Abstract

Sea level variability along the US West Coast is analyzed using multi-year time series records from tide gauges and a high-resolution regional ocean model, the base of the West Coast Ocean Forecast System (WCOFS). One of the metrics utilized is the frequency of occurrences when model prediction is within 0.15 m from the observed sea level, F. A target level of F = 90% is set by an operational agency.

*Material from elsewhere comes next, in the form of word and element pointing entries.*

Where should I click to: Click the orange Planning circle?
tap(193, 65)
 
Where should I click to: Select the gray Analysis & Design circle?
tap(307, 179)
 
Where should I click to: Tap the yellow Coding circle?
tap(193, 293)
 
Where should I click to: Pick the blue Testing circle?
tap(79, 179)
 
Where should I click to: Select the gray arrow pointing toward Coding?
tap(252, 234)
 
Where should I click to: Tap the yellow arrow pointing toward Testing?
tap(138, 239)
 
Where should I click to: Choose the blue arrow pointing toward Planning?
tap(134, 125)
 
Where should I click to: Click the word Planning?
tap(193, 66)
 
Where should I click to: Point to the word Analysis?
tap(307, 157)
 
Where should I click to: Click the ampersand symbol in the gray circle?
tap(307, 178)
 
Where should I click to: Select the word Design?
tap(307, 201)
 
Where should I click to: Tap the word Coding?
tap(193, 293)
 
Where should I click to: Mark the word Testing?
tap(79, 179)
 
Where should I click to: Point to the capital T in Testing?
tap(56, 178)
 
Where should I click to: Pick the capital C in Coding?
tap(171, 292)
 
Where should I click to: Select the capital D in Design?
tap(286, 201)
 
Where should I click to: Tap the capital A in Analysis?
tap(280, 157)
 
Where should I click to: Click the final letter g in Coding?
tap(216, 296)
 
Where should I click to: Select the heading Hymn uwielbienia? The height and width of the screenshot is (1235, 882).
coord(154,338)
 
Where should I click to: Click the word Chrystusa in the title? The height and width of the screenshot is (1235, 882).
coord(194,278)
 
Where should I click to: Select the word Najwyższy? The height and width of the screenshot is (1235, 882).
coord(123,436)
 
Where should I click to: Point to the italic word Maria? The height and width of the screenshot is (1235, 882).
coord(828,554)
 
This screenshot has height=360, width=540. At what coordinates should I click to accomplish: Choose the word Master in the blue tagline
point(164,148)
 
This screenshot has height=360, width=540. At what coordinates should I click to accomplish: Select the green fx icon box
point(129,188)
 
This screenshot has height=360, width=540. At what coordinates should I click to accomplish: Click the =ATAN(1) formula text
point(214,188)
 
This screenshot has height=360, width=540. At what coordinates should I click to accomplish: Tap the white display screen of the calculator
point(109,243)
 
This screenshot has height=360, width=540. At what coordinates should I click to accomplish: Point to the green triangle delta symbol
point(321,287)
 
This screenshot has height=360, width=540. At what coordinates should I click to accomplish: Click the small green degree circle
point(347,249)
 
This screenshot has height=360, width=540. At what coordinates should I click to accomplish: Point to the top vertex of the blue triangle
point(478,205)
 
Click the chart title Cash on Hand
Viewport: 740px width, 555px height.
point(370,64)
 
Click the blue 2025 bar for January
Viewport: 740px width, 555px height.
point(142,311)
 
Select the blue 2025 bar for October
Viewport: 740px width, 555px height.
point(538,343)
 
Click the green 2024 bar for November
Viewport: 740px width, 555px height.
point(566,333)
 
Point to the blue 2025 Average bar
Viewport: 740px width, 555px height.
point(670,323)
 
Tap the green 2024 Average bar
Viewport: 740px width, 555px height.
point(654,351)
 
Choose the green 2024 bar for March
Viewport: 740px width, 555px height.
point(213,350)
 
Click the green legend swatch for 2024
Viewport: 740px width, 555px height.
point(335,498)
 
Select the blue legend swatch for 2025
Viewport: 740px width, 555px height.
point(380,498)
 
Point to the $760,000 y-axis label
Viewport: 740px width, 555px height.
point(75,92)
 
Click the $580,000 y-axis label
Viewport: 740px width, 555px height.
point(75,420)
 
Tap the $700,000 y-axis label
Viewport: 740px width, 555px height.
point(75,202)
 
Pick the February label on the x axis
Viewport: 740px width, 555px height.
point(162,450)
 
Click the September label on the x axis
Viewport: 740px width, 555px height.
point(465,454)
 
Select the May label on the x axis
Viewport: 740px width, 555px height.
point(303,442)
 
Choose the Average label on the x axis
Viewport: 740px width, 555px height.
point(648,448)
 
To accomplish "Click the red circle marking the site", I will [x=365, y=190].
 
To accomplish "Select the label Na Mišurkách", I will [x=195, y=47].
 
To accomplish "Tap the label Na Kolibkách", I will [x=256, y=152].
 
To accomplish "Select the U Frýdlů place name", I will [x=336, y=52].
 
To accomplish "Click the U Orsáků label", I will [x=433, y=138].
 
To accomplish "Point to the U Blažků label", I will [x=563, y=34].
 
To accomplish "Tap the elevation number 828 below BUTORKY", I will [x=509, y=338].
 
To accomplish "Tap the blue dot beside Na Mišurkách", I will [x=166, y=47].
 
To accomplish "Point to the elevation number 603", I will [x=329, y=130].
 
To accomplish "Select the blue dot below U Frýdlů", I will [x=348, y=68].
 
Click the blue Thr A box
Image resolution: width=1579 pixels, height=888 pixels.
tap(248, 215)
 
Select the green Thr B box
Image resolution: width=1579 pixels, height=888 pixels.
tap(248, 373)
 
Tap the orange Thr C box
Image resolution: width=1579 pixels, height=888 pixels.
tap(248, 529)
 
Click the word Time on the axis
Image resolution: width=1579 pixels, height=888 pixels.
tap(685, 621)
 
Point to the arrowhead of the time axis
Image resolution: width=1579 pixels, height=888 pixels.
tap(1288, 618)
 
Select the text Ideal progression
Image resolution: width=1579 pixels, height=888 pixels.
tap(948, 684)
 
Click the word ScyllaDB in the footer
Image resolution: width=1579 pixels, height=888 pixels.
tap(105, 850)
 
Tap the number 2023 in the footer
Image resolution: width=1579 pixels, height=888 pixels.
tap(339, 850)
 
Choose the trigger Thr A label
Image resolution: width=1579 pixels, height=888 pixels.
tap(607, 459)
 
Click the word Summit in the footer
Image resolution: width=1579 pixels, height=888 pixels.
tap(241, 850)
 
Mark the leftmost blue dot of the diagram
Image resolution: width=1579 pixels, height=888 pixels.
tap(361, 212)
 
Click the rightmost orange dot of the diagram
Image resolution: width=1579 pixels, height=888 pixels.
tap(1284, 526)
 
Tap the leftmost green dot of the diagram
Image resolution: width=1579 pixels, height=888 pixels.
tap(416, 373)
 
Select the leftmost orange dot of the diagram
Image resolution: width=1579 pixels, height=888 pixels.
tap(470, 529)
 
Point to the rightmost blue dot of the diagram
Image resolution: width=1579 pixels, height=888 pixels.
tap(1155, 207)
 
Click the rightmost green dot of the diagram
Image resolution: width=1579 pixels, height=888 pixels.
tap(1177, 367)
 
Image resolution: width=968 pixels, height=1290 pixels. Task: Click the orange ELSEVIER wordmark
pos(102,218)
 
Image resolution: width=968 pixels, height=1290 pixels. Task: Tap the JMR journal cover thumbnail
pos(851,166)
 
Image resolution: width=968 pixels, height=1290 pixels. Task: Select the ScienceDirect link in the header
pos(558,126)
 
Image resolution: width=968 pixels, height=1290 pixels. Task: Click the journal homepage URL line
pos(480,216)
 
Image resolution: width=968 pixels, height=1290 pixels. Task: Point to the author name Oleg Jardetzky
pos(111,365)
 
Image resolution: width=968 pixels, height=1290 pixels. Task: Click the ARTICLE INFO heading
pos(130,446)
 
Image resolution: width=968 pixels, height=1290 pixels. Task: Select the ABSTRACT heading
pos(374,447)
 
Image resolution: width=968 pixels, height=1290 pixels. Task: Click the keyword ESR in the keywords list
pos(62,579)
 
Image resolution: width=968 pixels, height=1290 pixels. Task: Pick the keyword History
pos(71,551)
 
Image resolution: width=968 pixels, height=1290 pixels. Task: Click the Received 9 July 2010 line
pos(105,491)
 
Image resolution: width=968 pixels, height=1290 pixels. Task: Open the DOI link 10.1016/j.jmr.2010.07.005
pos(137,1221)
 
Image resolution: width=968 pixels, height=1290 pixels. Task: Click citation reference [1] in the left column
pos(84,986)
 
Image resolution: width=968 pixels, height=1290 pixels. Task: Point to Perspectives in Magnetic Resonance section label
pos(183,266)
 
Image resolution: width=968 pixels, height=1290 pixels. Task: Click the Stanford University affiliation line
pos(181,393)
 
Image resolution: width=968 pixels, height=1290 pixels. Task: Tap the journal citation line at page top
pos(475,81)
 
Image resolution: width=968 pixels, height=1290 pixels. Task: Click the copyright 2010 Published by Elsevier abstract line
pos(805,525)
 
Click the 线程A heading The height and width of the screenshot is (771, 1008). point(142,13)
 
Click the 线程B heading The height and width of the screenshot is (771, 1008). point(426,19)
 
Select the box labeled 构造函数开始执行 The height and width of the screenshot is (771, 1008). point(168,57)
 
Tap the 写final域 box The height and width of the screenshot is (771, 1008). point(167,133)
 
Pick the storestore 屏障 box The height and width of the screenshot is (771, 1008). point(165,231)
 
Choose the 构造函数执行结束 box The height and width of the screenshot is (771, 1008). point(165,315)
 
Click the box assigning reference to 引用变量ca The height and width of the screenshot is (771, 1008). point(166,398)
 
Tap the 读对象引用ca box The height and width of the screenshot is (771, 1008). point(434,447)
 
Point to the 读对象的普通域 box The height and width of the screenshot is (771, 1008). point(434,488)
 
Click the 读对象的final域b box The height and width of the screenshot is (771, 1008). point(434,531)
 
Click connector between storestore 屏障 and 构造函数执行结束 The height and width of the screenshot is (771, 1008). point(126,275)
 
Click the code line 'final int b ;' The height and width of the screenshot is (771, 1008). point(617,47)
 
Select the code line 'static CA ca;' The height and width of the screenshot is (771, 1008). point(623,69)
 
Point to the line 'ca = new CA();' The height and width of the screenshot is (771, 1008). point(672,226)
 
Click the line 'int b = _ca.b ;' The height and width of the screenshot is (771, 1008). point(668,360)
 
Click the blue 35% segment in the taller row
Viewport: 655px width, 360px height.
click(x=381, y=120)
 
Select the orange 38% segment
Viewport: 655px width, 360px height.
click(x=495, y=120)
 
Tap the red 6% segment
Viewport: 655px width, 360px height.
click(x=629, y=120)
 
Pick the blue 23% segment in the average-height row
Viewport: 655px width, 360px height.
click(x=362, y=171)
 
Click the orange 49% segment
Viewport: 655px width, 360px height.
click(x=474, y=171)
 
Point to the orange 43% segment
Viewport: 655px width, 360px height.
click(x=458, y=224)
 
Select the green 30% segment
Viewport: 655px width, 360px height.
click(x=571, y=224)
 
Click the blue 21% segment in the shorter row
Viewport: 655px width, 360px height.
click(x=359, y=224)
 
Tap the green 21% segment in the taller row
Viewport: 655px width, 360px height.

A combination of the tidal sea level from a shallow water inverse model, inverted barometer (IB) term computed using surface air pressure from a mesoscale atmospheric model, and low-pass filtered sea level from WCOFS representing the effect of coastal ocean dynamics (DYN) provides the most straightforward approach to reaching levels F>80%. The IB and DYN components each add between 5 and 15% to F. Given the importance of the DYN term bringing F closer to the operational requirement and its role as an indicator of the coastal ocean processes on scales from days to interannual, additional verification of the WCOFS subtidal sea level is provided in terms of the model-data correlation, standard deviation of the band-pass filtered (2–60 days) time series, the annual cycle amplitude, and alongshore sea level coherence in the range of 5–120-day periods. Model-data correlation in sea level increases from south to north along the US coast. The rms amplitude of model sea level variability in the 2–60-day band and its annual amplitude are weaker than observed north of 42 N, in the Pacific Northwest (PNW) coast region. The alongshore coherence amplitude and phase patterns are similar in the model and observations. Availability of the multi-year model solution allows computation and analysis of spatial maps of the coherence amplitude. For a reference location in the Southern California Bight, relatively short-period sea level motions (near 10 days) are incoherent with those north of the Santa Barbara Channel (in part, due to coastal trapped wave scattering and/or dissipation). At a range of periods around 60 days, the coastal sea level in Southern California is coherent with the sea surface height (SSH) variability over the shelf break in Oregon, Washington, and British Columbia, more than with the coastal SSH at the same latitudes.